● What this task involves:
In the records below, take the line containing "Gemstone Cleaning [menuitem] (94, 2084)" and reproduce it and every subsequent line exactly, adding nothing.

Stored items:
* * * * * * * * *

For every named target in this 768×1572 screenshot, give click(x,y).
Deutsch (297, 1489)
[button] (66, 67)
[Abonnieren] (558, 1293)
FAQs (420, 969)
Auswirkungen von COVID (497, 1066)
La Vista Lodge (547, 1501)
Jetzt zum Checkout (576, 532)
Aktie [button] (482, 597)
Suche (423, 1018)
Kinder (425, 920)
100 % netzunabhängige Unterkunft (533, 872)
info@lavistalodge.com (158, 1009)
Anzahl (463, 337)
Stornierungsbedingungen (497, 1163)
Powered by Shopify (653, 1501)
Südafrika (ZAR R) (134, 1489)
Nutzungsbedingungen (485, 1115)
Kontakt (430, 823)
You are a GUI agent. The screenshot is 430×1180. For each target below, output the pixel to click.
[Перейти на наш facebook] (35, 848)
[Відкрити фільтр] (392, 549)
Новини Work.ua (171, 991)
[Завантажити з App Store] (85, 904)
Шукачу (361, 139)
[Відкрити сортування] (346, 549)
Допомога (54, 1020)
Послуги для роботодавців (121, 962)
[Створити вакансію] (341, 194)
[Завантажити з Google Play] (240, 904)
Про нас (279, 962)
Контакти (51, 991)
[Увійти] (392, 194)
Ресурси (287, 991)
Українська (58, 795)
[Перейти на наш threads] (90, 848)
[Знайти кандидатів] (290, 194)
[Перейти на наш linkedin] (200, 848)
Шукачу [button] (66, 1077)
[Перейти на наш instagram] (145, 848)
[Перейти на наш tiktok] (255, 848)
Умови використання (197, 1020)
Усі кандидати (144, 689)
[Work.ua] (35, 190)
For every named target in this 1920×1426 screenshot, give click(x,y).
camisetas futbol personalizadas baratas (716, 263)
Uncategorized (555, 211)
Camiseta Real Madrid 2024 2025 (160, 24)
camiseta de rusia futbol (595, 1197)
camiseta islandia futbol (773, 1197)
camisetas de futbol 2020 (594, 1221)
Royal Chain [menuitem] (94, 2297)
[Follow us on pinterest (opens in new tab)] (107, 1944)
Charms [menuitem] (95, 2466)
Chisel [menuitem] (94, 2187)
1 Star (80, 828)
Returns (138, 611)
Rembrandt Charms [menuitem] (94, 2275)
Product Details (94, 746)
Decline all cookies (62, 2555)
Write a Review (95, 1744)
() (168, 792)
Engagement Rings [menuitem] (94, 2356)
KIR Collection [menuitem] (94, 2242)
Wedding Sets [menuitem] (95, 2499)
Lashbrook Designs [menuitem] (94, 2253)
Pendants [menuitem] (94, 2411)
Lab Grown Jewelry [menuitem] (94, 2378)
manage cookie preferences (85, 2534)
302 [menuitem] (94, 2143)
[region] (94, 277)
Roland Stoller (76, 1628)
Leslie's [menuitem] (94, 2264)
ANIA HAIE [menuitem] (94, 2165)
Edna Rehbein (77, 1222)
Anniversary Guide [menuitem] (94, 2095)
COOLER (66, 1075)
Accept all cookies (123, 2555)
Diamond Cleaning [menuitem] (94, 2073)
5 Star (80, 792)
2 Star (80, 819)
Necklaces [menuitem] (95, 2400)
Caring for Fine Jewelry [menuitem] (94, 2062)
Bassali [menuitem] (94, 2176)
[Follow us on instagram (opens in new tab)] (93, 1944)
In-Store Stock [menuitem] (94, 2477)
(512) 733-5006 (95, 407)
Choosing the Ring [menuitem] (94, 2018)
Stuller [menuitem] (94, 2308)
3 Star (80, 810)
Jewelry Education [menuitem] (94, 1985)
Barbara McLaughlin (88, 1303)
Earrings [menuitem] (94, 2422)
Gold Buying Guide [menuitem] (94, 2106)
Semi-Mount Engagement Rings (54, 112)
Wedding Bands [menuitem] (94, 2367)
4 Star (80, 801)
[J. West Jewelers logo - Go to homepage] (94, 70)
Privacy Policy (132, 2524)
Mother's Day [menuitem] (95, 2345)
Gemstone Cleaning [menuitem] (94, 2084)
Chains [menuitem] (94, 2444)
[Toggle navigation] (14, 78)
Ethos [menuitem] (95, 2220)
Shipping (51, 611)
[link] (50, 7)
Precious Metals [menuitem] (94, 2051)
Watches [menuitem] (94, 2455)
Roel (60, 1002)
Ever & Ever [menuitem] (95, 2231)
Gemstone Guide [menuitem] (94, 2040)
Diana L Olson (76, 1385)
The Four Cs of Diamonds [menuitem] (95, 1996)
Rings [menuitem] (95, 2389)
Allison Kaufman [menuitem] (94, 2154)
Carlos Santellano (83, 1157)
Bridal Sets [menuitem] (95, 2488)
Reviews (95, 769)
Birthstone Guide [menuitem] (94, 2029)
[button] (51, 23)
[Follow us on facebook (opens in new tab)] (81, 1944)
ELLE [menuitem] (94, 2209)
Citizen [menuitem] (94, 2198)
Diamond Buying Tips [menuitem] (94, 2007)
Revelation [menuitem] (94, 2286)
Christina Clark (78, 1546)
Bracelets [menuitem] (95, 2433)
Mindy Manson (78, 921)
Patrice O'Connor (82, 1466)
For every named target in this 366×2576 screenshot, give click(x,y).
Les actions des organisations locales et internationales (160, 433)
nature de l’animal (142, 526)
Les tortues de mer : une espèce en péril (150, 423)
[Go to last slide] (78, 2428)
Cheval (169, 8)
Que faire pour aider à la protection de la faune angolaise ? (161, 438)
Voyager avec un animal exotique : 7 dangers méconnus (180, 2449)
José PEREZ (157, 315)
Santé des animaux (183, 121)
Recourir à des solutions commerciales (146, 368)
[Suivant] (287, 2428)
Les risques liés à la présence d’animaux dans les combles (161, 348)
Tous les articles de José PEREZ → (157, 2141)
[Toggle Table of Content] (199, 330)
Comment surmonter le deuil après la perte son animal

* * * * * * * * *

● Task answer:
Gemstone Cleaning [menuitem] (94, 2084)
Chains [menuitem] (94, 2444)
[Toggle navigation] (14, 78)
Ethos [menuitem] (95, 2220)
Shipping (51, 611)
[link] (50, 7)
Precious Metals [menuitem] (94, 2051)
Watches [menuitem] (94, 2455)
Roel (60, 1002)
Ever & Ever [menuitem] (95, 2231)
Gemstone Guide [menuitem] (94, 2040)
Diana L Olson (76, 1385)
The Four Cs of Diamonds [menuitem] (95, 1996)
Rings [menuitem] (95, 2389)
Allison Kaufman [menuitem] (94, 2154)
Carlos Santellano (83, 1157)
Bridal Sets [menuitem] (95, 2488)
Reviews (95, 769)
Birthstone Guide [menuitem] (94, 2029)
[button] (51, 23)
[Follow us on facebook (opens in new tab)] (81, 1944)
ELLE [menuitem] (94, 2209)
Citizen [menuitem] (94, 2198)
Diamond Buying Tips [menuitem] (94, 2007)
Revelation [menuitem] (94, 2286)
Christina Clark (78, 1546)
Bracelets [menuitem] (95, 2433)
Mindy Manson (78, 921)
Patrice O'Connor (82, 1466)
For every named target in this 366×2576 screenshot, give click(x,y).
Les actions des organisations locales et internationales (160, 433)
nature de l’animal (142, 526)
Les tortues de mer : une espèce en péril (150, 423)
[Go to last slide] (78, 2428)
Cheval (169, 8)
Que faire pour aider à la protection de la faune angolaise ? (161, 438)
Voyager avec un animal exotique : 7 dangers méconnus (180, 2449)
José PEREZ (157, 315)
Santé des animaux (183, 121)
Recourir à des solutions commerciales (146, 368)
[Suivant] (287, 2428)
Les risques liés à la présence d’animaux dans les combles (161, 348)
Tous les articles de José PEREZ → (157, 2141)
[Toggle Table of Content] (199, 330)
Comment surmonter le deuil après la perte son animal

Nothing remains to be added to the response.